By the narrowest of margins, the U.S. Senate on Wednesday afternoon confirmed Suffolk County District Attorney Rachael Rollins as the next U.S. attorney for Massachusetts.
The Senate was deadlocked 50-50 along party lines, requiring Vice President Kamala Harris to break the tie and declare Rollins confirmed as the top federal prosecutor for the Bay State.
Nominated by President Joe Biden in July, Rollins became the subject of a non-traditional confirmation process with Republicans, led by Arkansas Sen. Tom Cotton, holding up her nomination in the Judiciary Committee and forcing Democrats to take what U.S. Sen. Ed Markey has said would be the first roll call vote on a U.S. attorney nominee since 1975.
Rollins' confirmation means that Gov. Charlie Baker now will get to appoint a new Suffolk County district attorney to serve out the last roughly one year of Rollins' initial term. In an April tweet, Rollins said, "FYI, when DA's leave, at least all the men that did before I was elected, they recommend (tell) the Governor who should replace them."

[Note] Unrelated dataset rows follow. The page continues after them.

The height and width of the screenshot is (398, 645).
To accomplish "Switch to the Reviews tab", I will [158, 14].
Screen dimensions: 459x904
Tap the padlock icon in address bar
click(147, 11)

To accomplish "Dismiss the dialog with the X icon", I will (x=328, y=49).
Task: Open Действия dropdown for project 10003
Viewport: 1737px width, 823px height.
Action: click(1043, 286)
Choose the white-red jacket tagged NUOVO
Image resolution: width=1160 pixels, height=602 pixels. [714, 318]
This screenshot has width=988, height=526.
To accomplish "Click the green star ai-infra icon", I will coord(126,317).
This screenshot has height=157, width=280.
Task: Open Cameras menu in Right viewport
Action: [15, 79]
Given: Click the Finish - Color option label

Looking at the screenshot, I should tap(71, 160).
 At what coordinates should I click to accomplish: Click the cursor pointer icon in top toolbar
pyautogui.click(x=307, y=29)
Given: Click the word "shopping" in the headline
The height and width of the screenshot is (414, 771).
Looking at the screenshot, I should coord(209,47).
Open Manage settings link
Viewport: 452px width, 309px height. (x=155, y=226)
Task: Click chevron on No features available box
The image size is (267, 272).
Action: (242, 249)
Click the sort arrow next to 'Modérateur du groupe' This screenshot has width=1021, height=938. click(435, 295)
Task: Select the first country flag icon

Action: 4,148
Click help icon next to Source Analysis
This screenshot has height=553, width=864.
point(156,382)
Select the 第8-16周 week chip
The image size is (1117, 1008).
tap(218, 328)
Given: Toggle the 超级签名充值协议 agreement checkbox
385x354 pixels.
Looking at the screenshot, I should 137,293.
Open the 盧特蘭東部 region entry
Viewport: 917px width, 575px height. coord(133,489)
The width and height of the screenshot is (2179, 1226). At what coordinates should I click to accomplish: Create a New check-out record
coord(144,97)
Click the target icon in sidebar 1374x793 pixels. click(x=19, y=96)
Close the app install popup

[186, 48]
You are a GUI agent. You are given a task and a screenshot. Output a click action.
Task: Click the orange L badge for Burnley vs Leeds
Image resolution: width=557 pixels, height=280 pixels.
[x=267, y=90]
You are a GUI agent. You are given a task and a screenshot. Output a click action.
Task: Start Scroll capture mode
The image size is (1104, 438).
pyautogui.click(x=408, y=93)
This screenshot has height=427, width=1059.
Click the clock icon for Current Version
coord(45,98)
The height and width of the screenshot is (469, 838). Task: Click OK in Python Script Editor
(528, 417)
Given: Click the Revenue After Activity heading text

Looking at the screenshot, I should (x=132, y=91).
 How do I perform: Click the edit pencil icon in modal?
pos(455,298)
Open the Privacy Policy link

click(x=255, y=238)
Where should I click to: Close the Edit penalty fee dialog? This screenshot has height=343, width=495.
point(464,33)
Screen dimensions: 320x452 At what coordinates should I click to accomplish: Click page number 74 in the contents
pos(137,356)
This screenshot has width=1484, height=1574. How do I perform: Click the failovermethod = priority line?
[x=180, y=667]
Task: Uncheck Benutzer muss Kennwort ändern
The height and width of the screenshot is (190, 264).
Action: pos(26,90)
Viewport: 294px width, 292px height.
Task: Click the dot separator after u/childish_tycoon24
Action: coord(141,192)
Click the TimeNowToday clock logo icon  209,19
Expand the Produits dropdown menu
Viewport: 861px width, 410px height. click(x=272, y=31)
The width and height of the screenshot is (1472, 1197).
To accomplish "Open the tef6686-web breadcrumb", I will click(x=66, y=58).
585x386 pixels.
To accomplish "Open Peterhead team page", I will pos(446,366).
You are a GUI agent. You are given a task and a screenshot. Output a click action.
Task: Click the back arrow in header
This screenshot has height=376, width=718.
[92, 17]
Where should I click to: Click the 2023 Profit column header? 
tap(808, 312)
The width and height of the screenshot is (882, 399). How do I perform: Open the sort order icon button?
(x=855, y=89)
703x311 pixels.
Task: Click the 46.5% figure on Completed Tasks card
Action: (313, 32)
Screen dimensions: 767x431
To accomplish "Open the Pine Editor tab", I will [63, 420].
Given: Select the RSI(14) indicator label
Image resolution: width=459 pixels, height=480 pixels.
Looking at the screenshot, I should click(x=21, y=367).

Rollins, who will be the first Black woman and just the second woman to be the state's U.S. attorney, worked in the office as an assistant U.S. attorney from 2007 to 2011 before taking on general counsel positions at the state Department of Transportation and Massachusetts Port Authority.
In 2018, the reform-minded Rollins came out on top of a five-person Democratic primary for Suffolk DA with 39 percent of the vote, then captured 80 percent of the vote in the general election.